Task objective »
Your task is to retype every entry exactly while omitting the pictures.

Source material »

[Start of Attachment]

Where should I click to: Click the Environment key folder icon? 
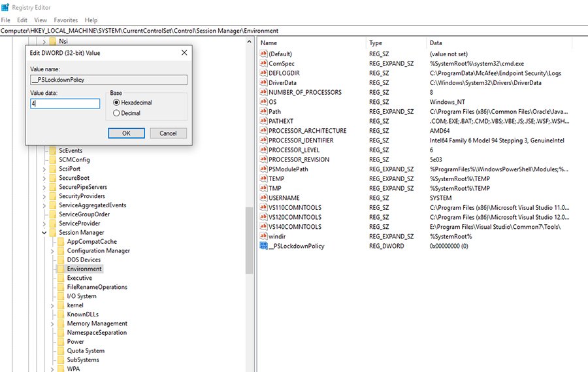[60, 269]
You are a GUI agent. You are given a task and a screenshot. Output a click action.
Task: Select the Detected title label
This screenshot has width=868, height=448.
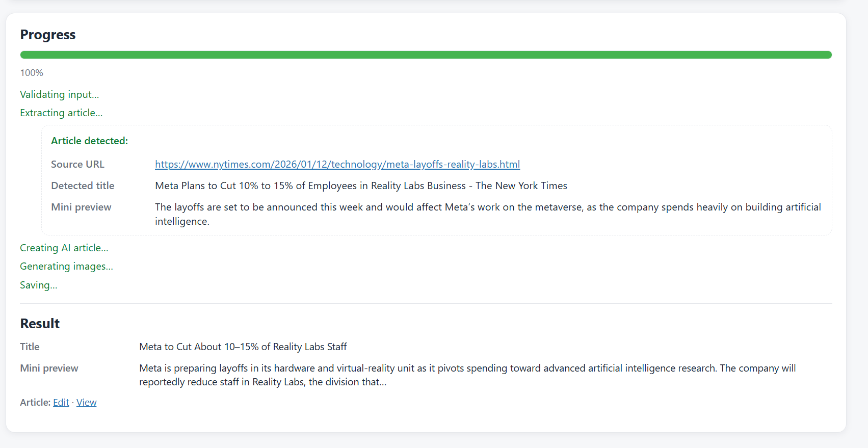(x=82, y=186)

[End of Attachment]

Exercise answer »
Where should I click to: Click the Environment key folder icon? 
[60, 269]
You are a GUI agent. You are given a task and a screenshot. Output a click action.
Task: Select the Detected title label
This screenshot has width=868, height=448.
(x=82, y=186)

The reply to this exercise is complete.